# INPUT FOR THIS TASK:
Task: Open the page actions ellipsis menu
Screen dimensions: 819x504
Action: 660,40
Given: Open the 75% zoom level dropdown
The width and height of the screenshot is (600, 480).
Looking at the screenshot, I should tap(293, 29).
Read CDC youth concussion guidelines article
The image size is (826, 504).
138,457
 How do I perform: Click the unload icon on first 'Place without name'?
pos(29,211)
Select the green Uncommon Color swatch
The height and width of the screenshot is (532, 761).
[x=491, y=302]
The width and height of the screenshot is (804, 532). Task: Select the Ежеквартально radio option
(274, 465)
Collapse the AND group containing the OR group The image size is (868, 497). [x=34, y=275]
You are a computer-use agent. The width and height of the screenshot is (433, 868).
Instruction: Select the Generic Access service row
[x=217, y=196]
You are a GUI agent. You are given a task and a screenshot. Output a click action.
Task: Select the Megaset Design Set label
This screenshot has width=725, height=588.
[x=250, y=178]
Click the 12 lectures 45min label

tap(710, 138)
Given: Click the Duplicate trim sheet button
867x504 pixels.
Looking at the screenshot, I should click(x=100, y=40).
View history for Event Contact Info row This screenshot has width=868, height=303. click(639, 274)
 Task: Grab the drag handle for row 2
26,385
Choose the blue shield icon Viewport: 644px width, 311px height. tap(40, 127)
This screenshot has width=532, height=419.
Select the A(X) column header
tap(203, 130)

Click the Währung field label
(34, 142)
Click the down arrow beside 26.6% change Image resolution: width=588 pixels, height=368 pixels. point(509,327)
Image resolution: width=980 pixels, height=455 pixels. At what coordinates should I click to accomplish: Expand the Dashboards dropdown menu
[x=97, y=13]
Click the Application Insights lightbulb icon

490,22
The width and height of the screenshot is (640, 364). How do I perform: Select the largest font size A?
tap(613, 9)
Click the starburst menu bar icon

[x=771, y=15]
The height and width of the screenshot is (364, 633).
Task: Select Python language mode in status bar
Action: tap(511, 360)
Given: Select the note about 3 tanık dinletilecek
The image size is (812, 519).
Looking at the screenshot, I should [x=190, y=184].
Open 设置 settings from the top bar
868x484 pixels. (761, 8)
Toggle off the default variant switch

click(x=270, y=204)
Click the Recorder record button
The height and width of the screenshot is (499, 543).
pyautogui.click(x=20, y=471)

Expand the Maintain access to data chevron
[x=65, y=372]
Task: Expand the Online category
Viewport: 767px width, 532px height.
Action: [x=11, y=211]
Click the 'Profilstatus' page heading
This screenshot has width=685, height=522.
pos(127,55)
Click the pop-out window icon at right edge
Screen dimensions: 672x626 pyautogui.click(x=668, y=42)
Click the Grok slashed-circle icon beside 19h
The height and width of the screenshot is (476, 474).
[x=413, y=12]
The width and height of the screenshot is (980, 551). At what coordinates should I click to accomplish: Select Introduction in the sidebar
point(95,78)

# INSTRUCTIONS TO FOLLOW:
Work through the listing above, counting every line that has the string "agent" in it. Give only the final count.

# EXPECTED ANSWER:
2